Search code examples
amazon-emraws-step-functions

Is there a way to get Step Functions input values into EMR step Args


We are running batch spark jobs using AWS EMR clusters. Those jobs run periodically and we would like to orchestrate those via AWS Step Functions.

As of November 2019 Step Functions has support for EMR natively. When adding a Step to the cluster we can use the following config:

"Some Step": {
    "Type": "Task",
    "Resource": "arn:aws:states:::elasticmapreduce:addStep.sync",
    "Parameters": {
        "ClusterId.$": "$.cluster.ClusterId",
        "Step": {
            "Name": "FirstStep",
            "ActionOnFailure": "CONTINUE",
            "HadoopJarStep": {
                "Jar": "command-runner.jar",
                "Args": [
                    "spark-submit",
                    "--class",
                    "com.some.package.Class",
                    "JarUri",
                    "--startDate",
                    "$.time",
                    "--daysToLookBack",
                    "$.daysToLookBack"
                ]
             }
         }
     },
     "Retry" : [
         {
             "ErrorEquals": [ "States.ALL" ],
             "IntervalSeconds": 1,
             "MaxAttempts": 1,
             "BackoffRate": 2.0
         }
     ],
     "ResultPath": "$.firstStep",
     "End": true
}

Within the Args List of the HadoopJarStep we would like to set arguments dynamically. e.g. if the input of the state machine execution is:

{
    "time": "2020-01-08",
    "daysToLookBack": 2
}

The strings in the config starting with "$." should be replaced accordingly when executing the State Machine, and the step on the EMR cluster should run command-runner.jar spark-submit --class com.some.package.Class JarUri --startDate 2020-01-08 --daysToLookBack 2. But instead it runs command-runner.jar spark-submit --class com.some.package.Class JarUri --startDate $.time --daysToLookBack $.daysToLookBack.

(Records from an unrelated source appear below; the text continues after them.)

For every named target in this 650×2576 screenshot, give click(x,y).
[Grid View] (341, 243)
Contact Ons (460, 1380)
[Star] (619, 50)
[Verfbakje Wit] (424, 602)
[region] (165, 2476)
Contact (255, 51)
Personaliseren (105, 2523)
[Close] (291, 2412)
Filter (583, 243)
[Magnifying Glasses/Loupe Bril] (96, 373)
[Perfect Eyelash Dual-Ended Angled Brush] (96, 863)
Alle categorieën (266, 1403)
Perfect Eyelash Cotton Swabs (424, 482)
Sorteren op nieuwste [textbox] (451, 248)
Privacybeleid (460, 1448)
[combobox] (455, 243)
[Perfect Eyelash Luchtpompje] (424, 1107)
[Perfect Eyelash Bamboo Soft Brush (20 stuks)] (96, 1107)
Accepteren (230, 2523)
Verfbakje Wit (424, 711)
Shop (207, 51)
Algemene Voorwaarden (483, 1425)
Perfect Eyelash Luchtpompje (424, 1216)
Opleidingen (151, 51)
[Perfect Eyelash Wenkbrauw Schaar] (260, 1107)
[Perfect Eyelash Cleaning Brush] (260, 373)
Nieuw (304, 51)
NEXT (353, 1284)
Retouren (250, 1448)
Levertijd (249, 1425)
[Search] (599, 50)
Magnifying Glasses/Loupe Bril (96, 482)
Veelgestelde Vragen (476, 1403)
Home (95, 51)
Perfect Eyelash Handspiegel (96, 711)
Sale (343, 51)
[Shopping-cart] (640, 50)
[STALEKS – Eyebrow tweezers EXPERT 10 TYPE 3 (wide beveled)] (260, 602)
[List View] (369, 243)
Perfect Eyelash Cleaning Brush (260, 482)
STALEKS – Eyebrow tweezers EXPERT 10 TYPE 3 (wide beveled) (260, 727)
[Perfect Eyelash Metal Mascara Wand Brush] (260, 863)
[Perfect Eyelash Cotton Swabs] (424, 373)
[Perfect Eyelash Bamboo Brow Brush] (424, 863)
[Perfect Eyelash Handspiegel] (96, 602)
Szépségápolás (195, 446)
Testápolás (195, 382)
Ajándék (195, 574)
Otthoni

Does anyone know if there is a way to do this?


Solution

  • Parameters allow you to define key-value pairs, so as the value for the "Args" key is an array, you won't be able to dynamically reference a specific element in the array, you would need to reference the whole array instead. For example "Args.$": "$.Input.ArgsArray".

    So for your use-case the best way to achieve this would be to add a pre-processing state, before calling this state. In the pre-processing state you can either call a Lambda function and format your input/output through code or for something as simple as adding a dynamic value to an array you can use a Pass State to reformat the data and then inside your task State Parameters you can use JSONPath to get the array which you defined in in the pre-processor. Here's an example:

    {
    "Comment": "A Hello World example of the Amazon States Language using Pass states",
    "StartAt": "HardCodedInputs",
    "States": {
        "HardCodedInputs": {
            "Type": "Pass",
            "Parameters": {
                "cluster": {
                    "ClusterId": "ValueForClusterIdVariable"
                },
                "time": "ValueForTimeVariable",
                "daysToLookBack": "ValueFordaysToLookBackVariable"
            },
            "Next": "Pre-Process"
        },
        "Pre-Process": {
            "Type": "Pass",
            "Parameters": {
                "FormattedInputsForEmr": {
                    "ClusterId.$": "$.cluster.ClusterId",
                    "Args": [
                        {
                            "Arg1": "spark-submit"
                        },
                        {
                            "Arg2": "--class"
                        },
                        {
                            "Arg3": "com.some.package.Class"
                        },
                        {
                            "Arg4": "JarUri"
                        },
                        {
                            "Arg5": "--startDate"
                        },
                        {
                            "Arg6.$": "$.time"
                        },
                        {
                            "Arg7": "--daysToLookBack"
                        },
                        {
                            "Arg8.$": "$.daysToLookBack"
                        }
                    ]
                }
            },
            "Next": "Some Step"
        },
        "Some Step": {
            "Type": "Pass",
            "Parameters": {
                "ClusterId.$": "$.FormattedInputsForEmr.ClusterId",
                "Step": {
                    "Name": "FirstStep",
                    "ActionOnFailure": "CONTINUE",
                    "HadoopJarStep": {
                        "Jar": "command-runner.jar",
                        "Args.$": "$.FormattedInputsForEmr.Args[*][*]"
                    }
                }
            },
            "End": true
        }
      }
    }